* What is required: Although the entries contain pictures, only their text goes into the copy, set down exactly.

* Provided material:
══════════════════════════════

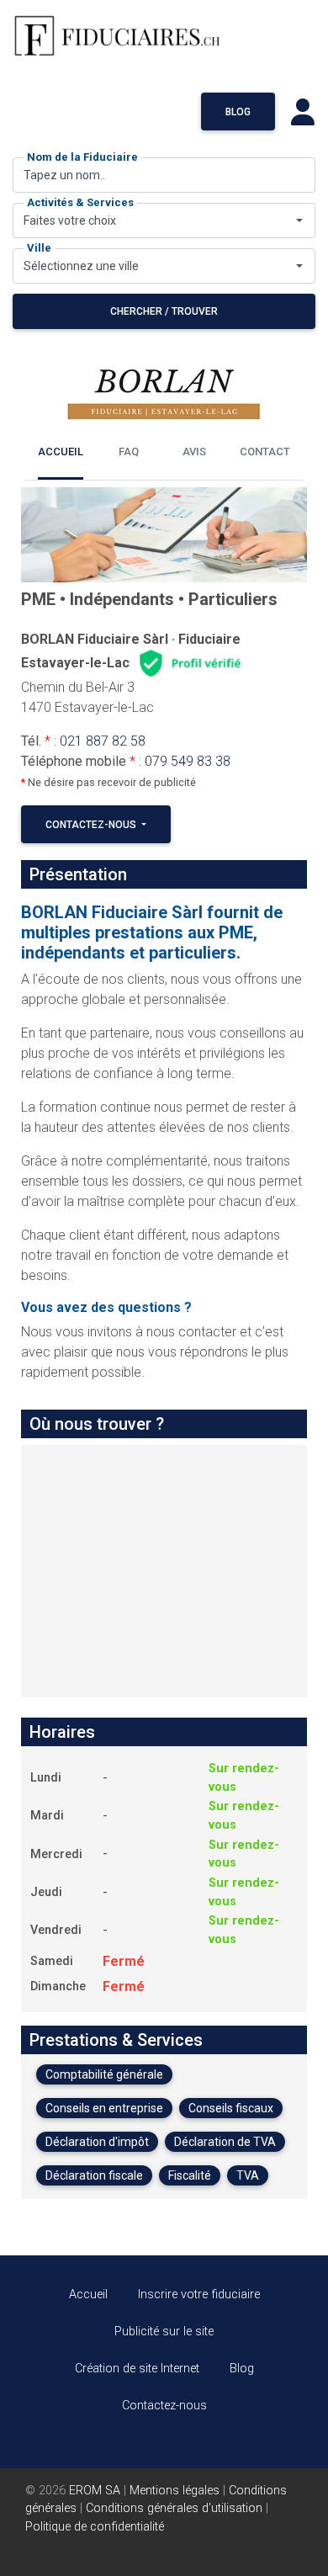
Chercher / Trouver (164, 311)
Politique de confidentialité (94, 2527)
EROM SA (94, 2490)
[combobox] (164, 220)
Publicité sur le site (164, 2331)
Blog (238, 112)
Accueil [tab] (60, 451)
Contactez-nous (92, 825)
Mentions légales (175, 2490)
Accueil (88, 2294)
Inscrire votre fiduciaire (199, 2294)
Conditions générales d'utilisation (174, 2508)
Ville (39, 248)
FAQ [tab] (129, 451)
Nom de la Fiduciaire (82, 157)
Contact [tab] (265, 451)
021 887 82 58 (102, 741)
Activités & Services (80, 202)
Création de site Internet (137, 2368)
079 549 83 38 (187, 761)
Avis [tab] (194, 451)
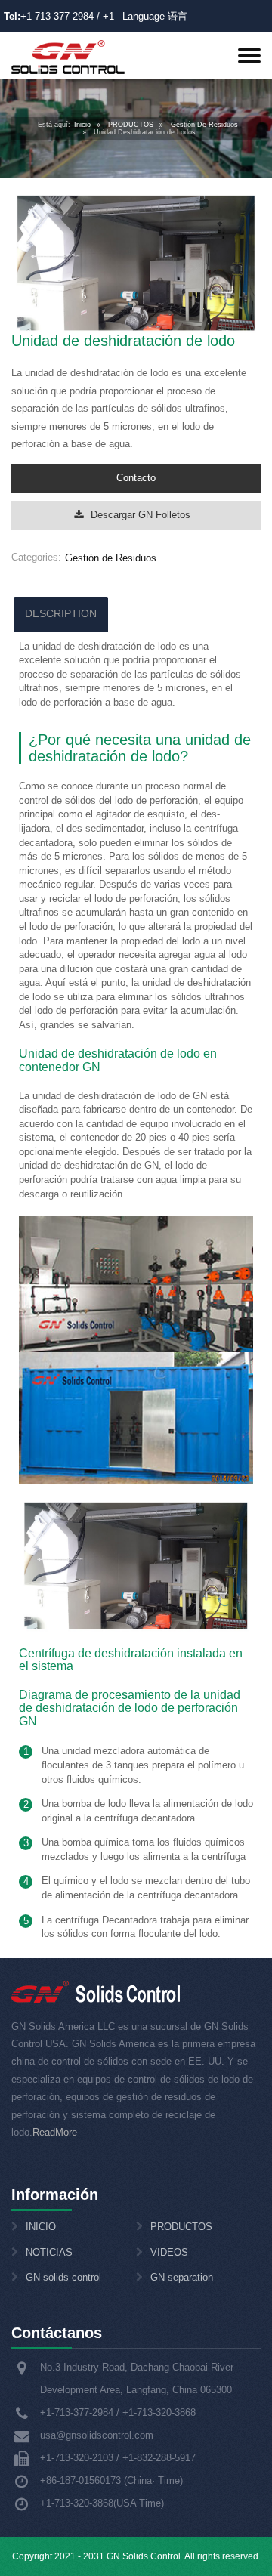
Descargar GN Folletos (140, 514)
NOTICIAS (49, 2252)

══════════════════════════════

* Output below:
Chercher / Trouver (164, 311)
Politique de confidentialité (94, 2527)
EROM SA (94, 2490)
[combobox] (164, 220)
Publicité sur le site (164, 2331)
Blog (238, 112)
Accueil [tab] (60, 451)
Contactez-nous (92, 825)
Mentions légales (175, 2490)
Accueil (88, 2294)
Inscrire votre fiduciaire (199, 2294)
Conditions générales d'utilisation (174, 2508)
Ville (39, 248)
FAQ [tab] (129, 451)
Nom de la Fiduciaire (82, 157)
Contact [tab] (265, 451)
021 887 82 58 (102, 741)
Activités & Services (80, 202)
Création de site Internet (137, 2368)
079 549 83 38 (187, 761)
Avis [tab] (194, 451)
Descargar GN Folletos (140, 514)
NOTICIAS (49, 2252)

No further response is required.